This Gastroparesis Patient Made a “Splash” After Being Denied Insurance Coverage

According to a story from Buzzfeed News, Comedian Sandy Honig, best known for writing and starring in Three Busy Debras, was recently diagnosed with gastroparesis, a rare disease that impacts the digestive system. Resulting in delayed digestion and emptying of the stomach, the disease can have serious quality of life impacts. There are a number of treatment approaches that have varying degrees of success. Sandy was hoping to treat gastroparesis by injecting the pyloric sphincter, which links the stomach and small intestine, with Botox. In theory, this should improve the ability of food to pass, but her insurance provider, Anthem Blue Cross Blue Shield, didn’t think so. Sandy was denied coverage for the procedure. 

As a result, Sandy decided to take drastic action.

About Gastroparesis

Gastroparesis is a medical condition in which the stomach becomes partially paralyzed. This causes food to remain in the stomach for an abnormally long time; in fact, food may stop passing through the digestive tract entirely. There are a number of potential causes of gastroparesis, such as autonomic neuropathy, abdominal surgery, cigarette smoking, prior infection, and hypochlorhydria.
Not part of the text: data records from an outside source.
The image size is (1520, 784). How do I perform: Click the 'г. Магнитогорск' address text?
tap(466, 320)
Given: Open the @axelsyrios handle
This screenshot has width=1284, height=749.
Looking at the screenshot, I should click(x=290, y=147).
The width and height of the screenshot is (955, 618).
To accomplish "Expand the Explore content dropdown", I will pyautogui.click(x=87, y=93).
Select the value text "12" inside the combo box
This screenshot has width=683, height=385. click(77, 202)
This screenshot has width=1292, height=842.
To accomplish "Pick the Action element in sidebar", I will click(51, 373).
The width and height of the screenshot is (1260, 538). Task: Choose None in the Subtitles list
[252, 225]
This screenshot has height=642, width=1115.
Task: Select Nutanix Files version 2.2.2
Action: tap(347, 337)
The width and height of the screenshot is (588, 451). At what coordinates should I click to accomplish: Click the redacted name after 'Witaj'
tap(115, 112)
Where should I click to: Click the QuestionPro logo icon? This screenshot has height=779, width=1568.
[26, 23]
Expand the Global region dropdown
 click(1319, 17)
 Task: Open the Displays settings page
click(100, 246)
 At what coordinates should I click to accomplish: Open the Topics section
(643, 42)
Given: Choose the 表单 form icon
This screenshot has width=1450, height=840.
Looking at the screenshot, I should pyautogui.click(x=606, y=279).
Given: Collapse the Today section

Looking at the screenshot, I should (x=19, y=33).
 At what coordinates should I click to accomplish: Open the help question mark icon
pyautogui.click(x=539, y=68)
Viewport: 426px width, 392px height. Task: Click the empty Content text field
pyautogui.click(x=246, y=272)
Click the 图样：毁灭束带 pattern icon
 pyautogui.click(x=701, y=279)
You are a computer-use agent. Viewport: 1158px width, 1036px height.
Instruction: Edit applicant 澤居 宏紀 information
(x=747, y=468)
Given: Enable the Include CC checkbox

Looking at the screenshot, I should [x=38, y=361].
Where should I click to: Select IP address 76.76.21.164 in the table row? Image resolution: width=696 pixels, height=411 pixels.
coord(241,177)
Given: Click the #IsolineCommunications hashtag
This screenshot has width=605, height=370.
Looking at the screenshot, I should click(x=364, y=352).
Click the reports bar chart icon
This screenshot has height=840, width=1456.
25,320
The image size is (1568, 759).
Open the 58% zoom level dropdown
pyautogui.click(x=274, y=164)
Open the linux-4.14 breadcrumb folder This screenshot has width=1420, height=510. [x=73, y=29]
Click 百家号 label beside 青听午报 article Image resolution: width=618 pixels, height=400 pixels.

The nerve responsible for normal movement of food from the stomach is called the vagus nerve, and any damage to it can cause gastroparesis. The condition often appears alongside other diseases, such as scleroderma, Ehlers-Danlos syndrome, and mitochondrial disease. Symptoms include a feeling of fullness after eating very little food, vomiting, abdominal pain, nausea, night sweats, muscle weakness, weight loss, palpitations, stomach spasms, and heartburn. Treatment may include several different medications, changes in diet, or procedures such as gastric electrical stimulation or sleeve gastrectomy. To learn more about gastroparesis, click here.

Spilling Her Guts for Healthcare

For Sandy, gastroparesis triggers vomiting practically every time she eats literally anything. So she showed up at the Anthem headquarters in Los Angeles and started blowing chunks all over the place. She filmed the entire spectacle and uploaded it to YouTube. While Sandy’s action has gotten hundreds of thousands of views across the web and has drawn attention to the excessive power that insurance providers have in determining the health decisions and outcomes for US citizens, Anthem has yet to change its decision.

The company cites a lack of medical evidence surrounding the treatment, but nevertheless suggests that Sandy attempt to formally appeal the decision.

“I guess now is the time for me to admit it IS cosmetic…I just turned 30 and want the inside of my stomach to look younger.” – Sandy Honig

The company, in a show of force, also called the police to Sandy’s residence to perform a “wellness check.”

“It was such a lovely surprise to get a visit from two men armed with guns and batons in my own home…It’s nice to know that even though you won’t give me the healthcare I need, you still care.”

Unfortunately, Sandy is one of countless US citizens living with a rare disease who struggle to get treatments and procedures approved for insurance coverage, often due to a lack of awareness of rare disease treatment approaches. The deep flaws of the healthcare system are strongly magnified in the experiences of patients like Sandy.